Equinor wishes to use land power on three oil rigs
The energy company Equinor wants to use land power as the source of electricity for three oil rigs currently operated by gas turbines. The change can reduce CO₂ emissions a lot.
According to Equinor, formerly known as Statoil, a switch to land power could cut CO₂ emissions from the Troll C and Sleipner area by over 600,000 metric ton annually.
The company is now working with its partners to look at the possibility of electrifying the Troll C and Sleipner Field Center together with the associated Gudrun platform in the North Sea.
– Equinor’s ambition is to remain one of the world’s most carbon-efficient producers of oil and gas. We are looking into connecting platforms in the Troll and Sleipner area to land power, by utilizing and expanding existing infrastructure from land. If we succeed in the work, it will enable us to deliver safe operations with high value creation and low carbon emissions from fields that we operate on the Norwegian continental shelf (NCS), says CEO for the NCS in Equinor, Arne Sigve Nylund.
The three platforms are in field areas that already are powered from land.
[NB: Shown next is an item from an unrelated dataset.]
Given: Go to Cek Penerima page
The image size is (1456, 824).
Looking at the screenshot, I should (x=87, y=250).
On the Troll field, the Troll A gas platform has been electrified since its inception in 1996 and is operated with minimal emissions from production. The future task will be to find a solution for connecting Troll C to the same type of power supply, with power cables from the Kollsnes plant in Hordaland.
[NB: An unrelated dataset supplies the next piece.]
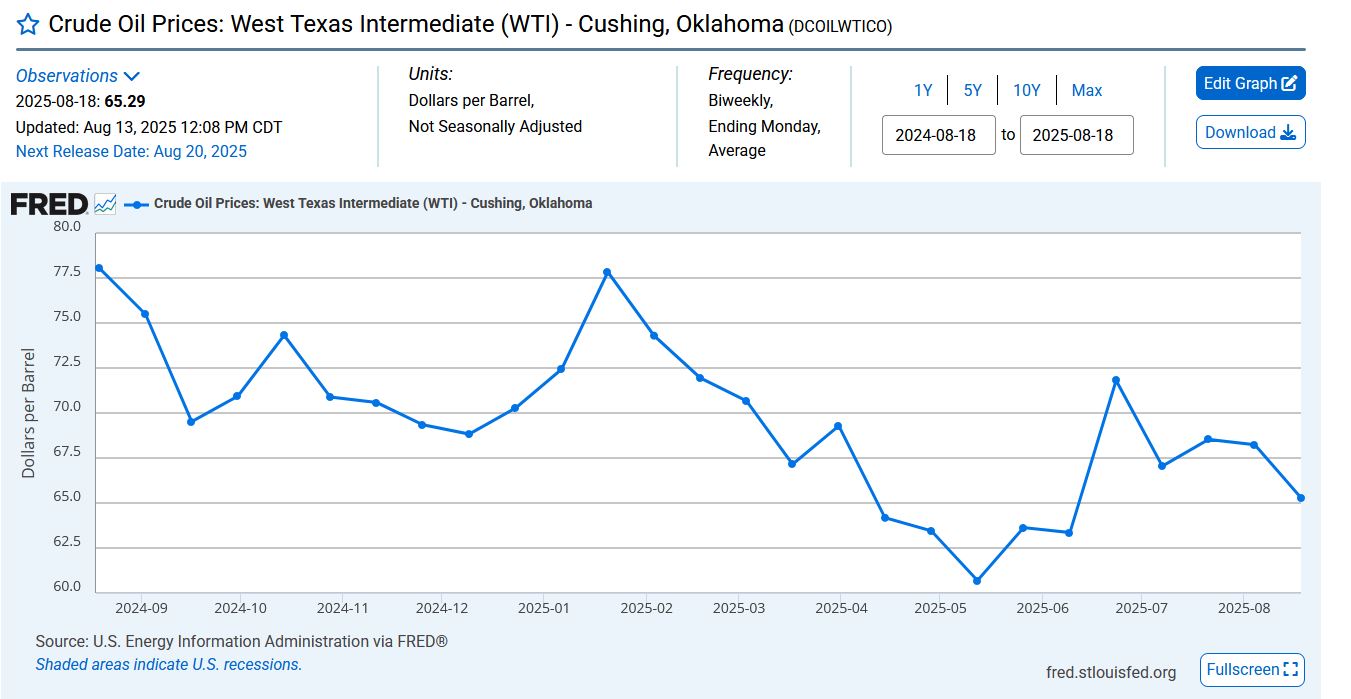Open Next Release Date link
The image size is (1351, 699).
click(131, 152)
The Johan Sverdrup field will, along with several fields located on the Utsira Height, get power from land, including Equinor’s Gina Krog, which came into operation last year. Studies are being made into extending the power supply from Gina Krog, so that the Sleipner Field Center and Gudrun platform can be connected to that land power supply.
Long term value creation
In order to ensure long-term value creation on the NCS, it is important to work to reduce the carbon footprint from activities there. Last year, Equinor achieved the goal of reducing annual CO₂ emissions from the NCS by 1.2 million metric ton from 2008 to 2020, almost three years ahead of schedule. The company therefore increases its ambition to reduce a further two million ton of CO₂ annually from the NCS operations before 2030.
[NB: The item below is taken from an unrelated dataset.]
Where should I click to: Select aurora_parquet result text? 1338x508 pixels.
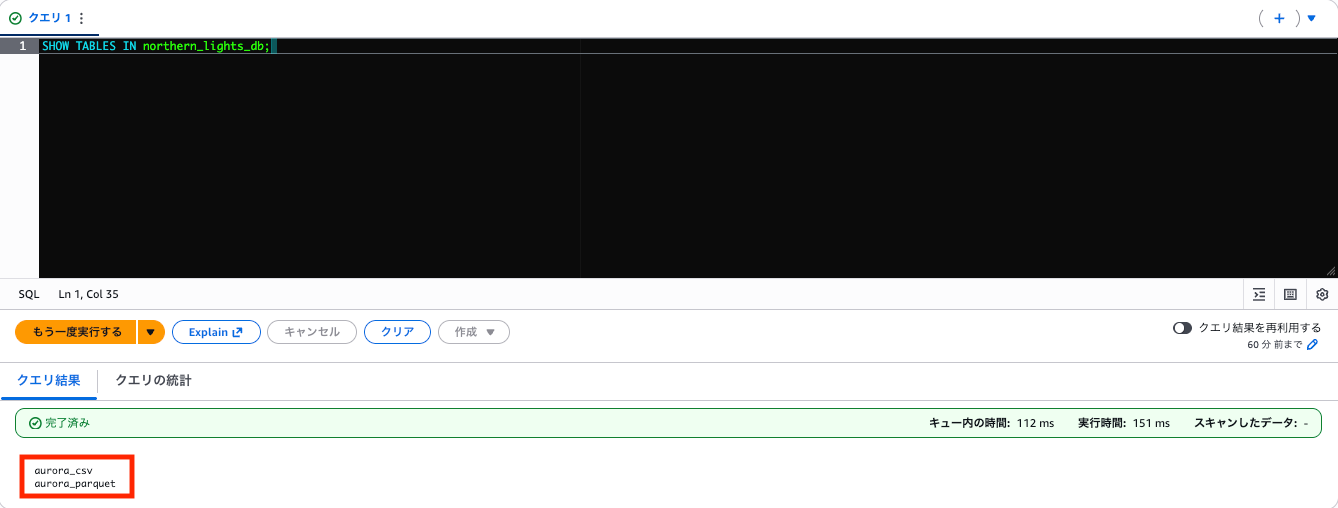click(75, 484)
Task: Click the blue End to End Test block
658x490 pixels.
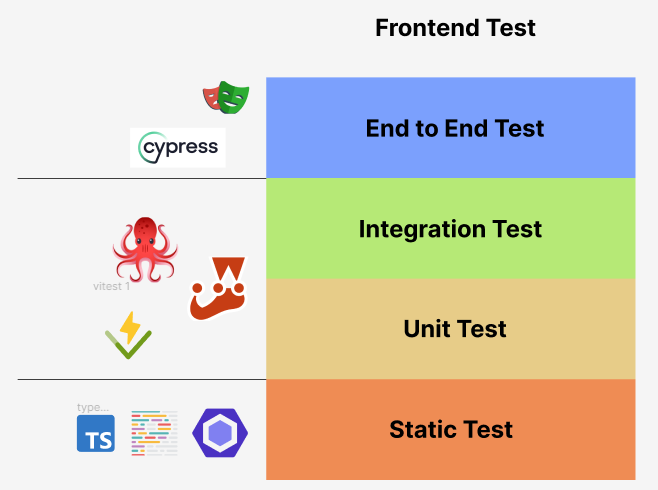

– The results show that it is possible to succeed with ambitious emission cuts when combining expertise, technology and determination to find profitable energy solutions on the NCS. With the electrification plans in the Troll and Sleipner areas, we now have the opportunity to achieve major reductions based on good cooperation with the license holders, with the authorities and industry in general, says Nylund.